__Dataset extract__
# # # #

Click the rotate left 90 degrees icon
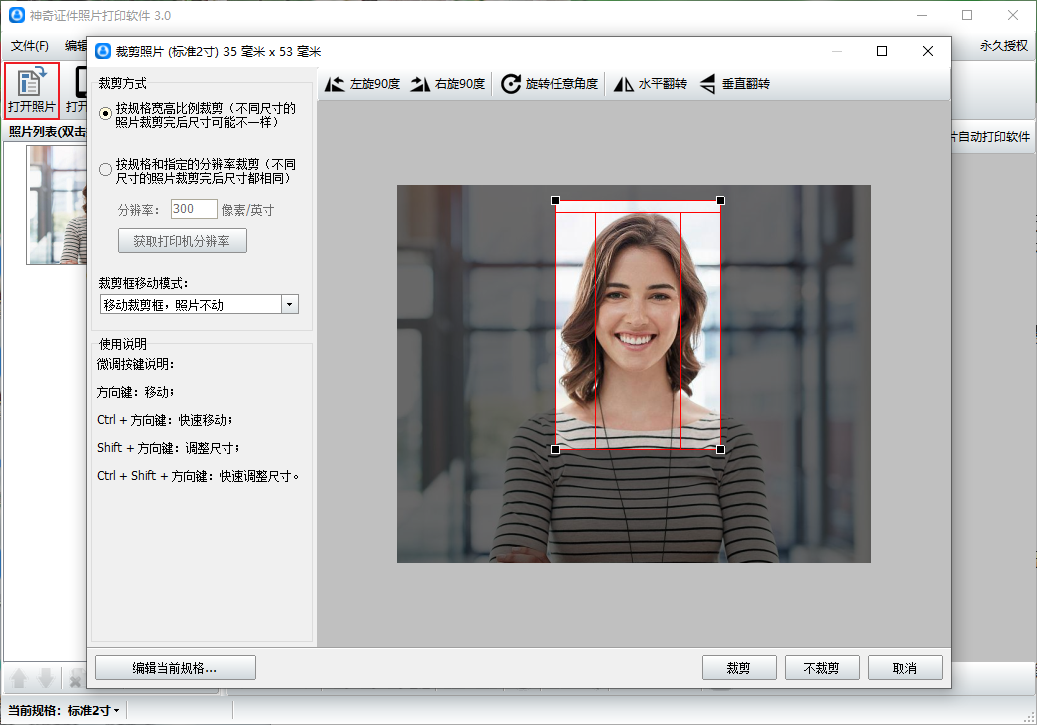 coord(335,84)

# # # #

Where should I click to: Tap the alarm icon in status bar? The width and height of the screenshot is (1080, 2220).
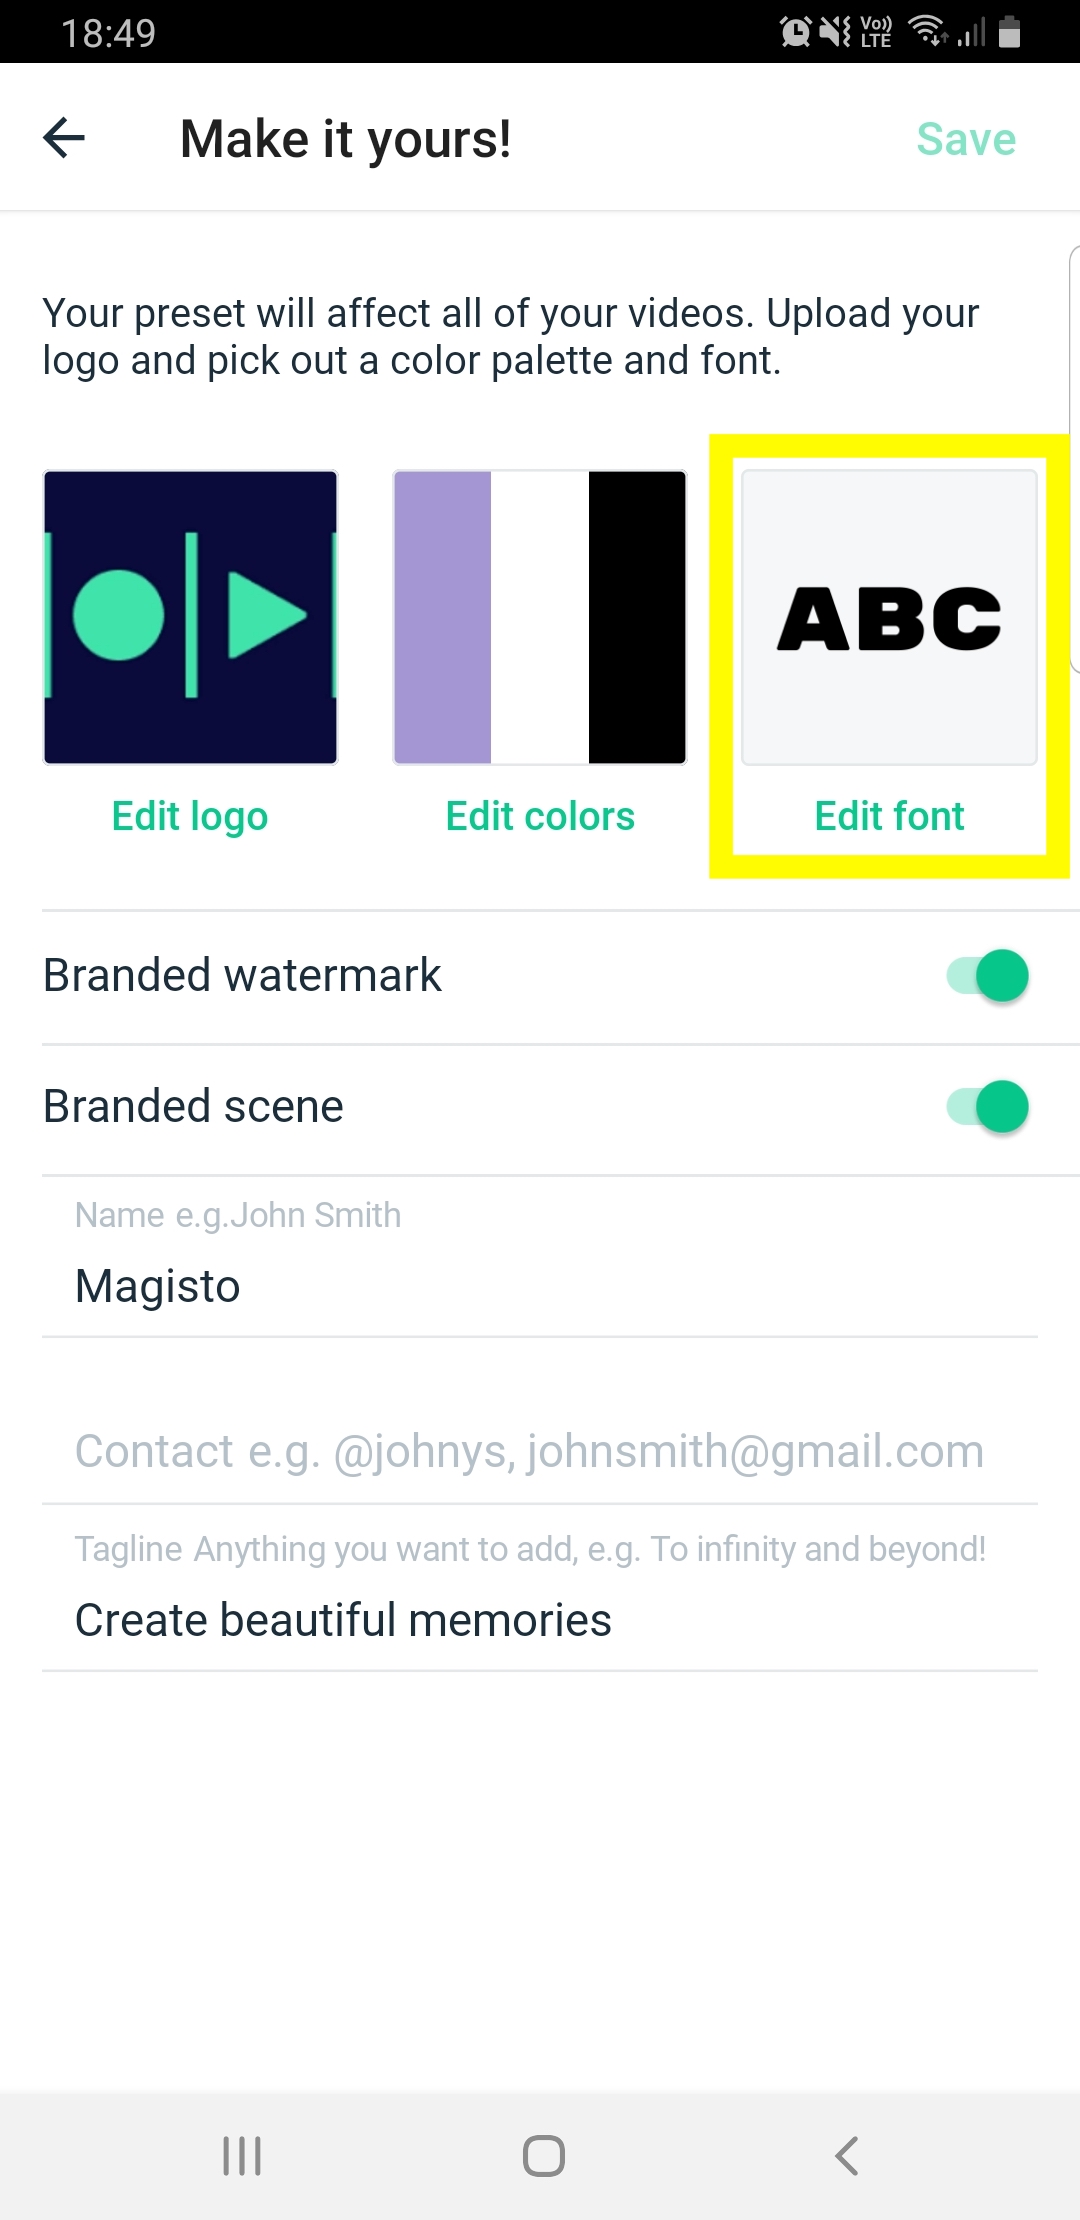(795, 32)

# # # #

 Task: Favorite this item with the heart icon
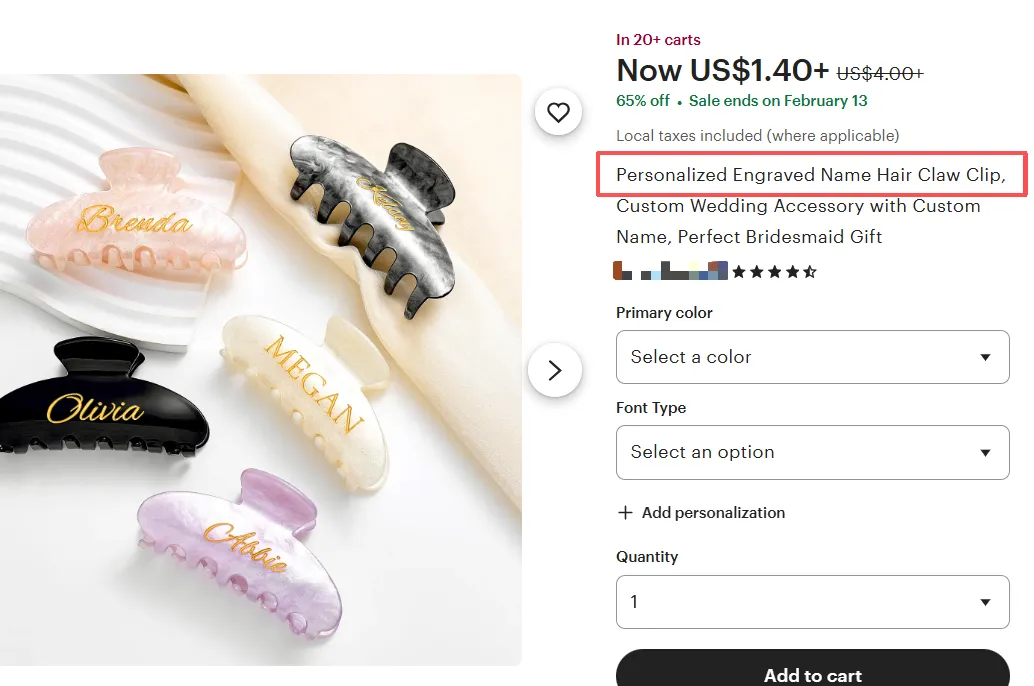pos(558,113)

# # # #

__Given instruction__
Reproduce each line from the rows above that contains the word "icon".

__Answer__
Click the rotate left 90 degrees icon
Where should I click to: Tap the alarm icon in status bar? The width and height of the screenshot is (1080, 2220).
 Task: Favorite this item with the heart icon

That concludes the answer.